Input data:
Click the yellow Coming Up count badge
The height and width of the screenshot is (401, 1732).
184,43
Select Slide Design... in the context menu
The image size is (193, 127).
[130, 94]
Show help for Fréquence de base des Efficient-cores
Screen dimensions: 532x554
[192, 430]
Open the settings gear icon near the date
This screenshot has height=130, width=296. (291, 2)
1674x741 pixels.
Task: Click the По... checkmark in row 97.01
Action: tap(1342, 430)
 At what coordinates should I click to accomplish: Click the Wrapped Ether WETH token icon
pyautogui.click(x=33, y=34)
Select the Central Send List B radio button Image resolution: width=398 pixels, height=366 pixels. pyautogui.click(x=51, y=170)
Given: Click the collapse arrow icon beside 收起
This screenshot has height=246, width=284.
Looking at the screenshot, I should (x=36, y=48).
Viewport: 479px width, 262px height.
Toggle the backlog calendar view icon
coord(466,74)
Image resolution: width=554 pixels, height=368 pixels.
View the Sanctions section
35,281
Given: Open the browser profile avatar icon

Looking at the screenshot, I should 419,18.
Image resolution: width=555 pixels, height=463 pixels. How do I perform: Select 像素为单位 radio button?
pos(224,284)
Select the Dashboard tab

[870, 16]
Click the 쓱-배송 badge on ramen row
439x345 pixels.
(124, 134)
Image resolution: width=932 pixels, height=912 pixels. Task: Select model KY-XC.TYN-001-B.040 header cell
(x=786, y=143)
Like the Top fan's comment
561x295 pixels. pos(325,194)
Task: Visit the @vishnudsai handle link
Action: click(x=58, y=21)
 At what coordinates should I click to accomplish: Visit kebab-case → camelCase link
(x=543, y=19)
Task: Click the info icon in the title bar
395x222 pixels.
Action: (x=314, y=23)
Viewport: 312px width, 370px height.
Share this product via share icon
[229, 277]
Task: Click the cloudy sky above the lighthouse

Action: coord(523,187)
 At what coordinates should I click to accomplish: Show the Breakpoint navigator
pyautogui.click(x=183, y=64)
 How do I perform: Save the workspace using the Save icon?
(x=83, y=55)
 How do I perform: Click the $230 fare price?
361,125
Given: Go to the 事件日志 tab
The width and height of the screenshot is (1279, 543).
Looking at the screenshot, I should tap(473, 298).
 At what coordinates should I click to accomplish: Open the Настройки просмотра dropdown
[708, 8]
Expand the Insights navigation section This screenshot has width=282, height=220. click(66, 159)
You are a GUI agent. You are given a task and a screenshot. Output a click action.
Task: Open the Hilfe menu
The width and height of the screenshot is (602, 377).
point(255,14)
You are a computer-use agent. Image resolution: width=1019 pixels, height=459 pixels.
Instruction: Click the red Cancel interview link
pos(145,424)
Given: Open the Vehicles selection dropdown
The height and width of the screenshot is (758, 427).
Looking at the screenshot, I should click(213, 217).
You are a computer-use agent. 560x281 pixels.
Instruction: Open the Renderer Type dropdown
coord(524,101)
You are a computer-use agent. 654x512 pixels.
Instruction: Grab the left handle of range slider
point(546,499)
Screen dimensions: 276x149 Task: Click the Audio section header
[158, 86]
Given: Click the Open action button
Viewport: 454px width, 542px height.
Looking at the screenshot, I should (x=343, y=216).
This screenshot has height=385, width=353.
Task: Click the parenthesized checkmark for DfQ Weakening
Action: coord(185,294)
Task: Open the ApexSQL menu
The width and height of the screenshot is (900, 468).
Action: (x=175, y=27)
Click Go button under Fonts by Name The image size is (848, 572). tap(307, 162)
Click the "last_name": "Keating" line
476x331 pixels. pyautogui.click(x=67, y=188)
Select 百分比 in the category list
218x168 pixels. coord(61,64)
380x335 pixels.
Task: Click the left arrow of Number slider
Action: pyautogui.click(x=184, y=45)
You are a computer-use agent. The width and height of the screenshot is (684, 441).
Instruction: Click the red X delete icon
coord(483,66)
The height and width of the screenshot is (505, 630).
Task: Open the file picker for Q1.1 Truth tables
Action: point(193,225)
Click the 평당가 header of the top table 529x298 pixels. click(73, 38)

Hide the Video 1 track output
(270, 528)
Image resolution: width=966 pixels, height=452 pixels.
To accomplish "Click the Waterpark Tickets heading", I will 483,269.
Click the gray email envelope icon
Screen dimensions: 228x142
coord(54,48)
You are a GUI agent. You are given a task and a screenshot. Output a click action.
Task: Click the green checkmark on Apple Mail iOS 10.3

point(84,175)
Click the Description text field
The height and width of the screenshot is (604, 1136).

Exercise goal: Would you copy every line of the entries in which "badge" appears?

Task solution:
Click the yellow Coming Up count badge
Click the 쓱-배송 badge on ramen row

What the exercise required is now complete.